90. Tidur

675 43 5
                                    

EP. 90. Tidur

********

"Pantesan gak mau ditemenin." Sindir Mama diiringi kerlingan mata meledek saat mendapati Langit masuk ke ruang rawat dengan tubuh Shien di punggungnya.

Mama tersenyum geli sekaligus senang melihat dua anak muda di depannya itu. Tidak perlu bertanya atau menebak-nebak lagi. Sebab dari ekspresi keduanya yang nampak berbunga-bunga, Mama yakin mereka pasti baru saja berbaikan.

Langit tersenyum dan langsung menyapa Mama, sementara Shien melempar delikan sebal karena Mama meledeknya.

"Tapi tongkat kamu mana, Shi?" Tanya Mama yang baru menyadari Shien tidak kembali bersama tongkatnya.

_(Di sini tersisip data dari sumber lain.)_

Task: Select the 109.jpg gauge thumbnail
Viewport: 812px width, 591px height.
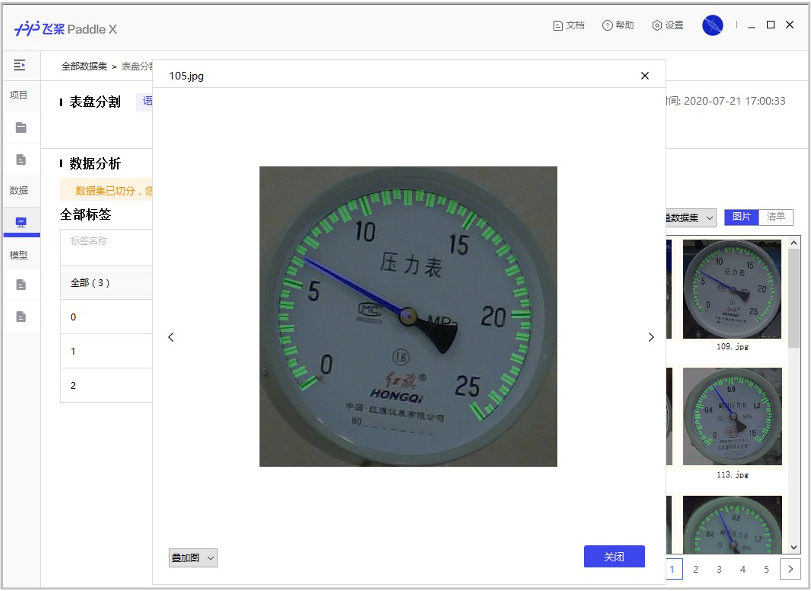Action: point(732,289)
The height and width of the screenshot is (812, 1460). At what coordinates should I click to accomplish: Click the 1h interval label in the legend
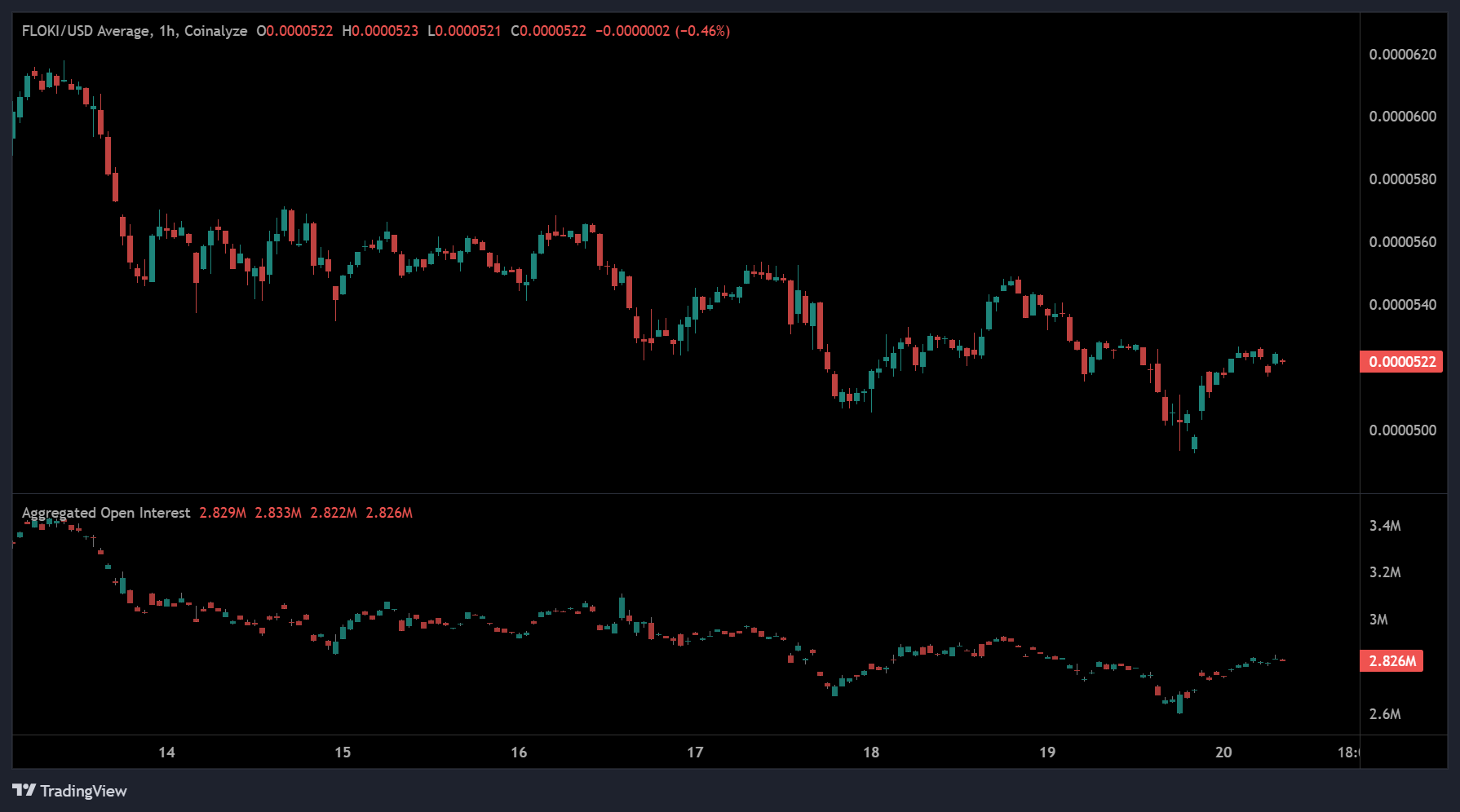coord(167,31)
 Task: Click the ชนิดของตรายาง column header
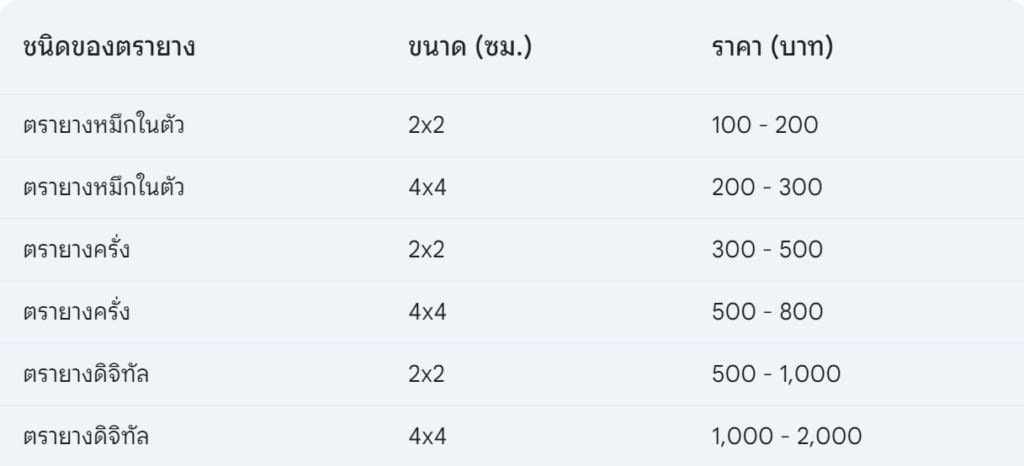point(108,47)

Shien terdiam sebentar setelah Langit mendudukkannya di sofa di sebelah Mama. Dia mengingat-ingat di mana tepatnya dia meninggalkan tongkat itu. Sejurus kemudian, dia menatap Mama dengan wajah innocent.

"Kayaknya ketinggalan."

Mama memutar bola matanya malas, sebelum kemudian berujar. "Mentang-mentang udah ada kuli panggul, tongkatnya dilupain."

Shien mendelik sewot. "Ketinggalan, Ma."

"Iya, deh, ketinggalan." Mama masih dengan nada meledek. "Kalau gitu, Langit ambilin sana." Titahnya kemudian sambil mengedikkan dagunya pada Langit.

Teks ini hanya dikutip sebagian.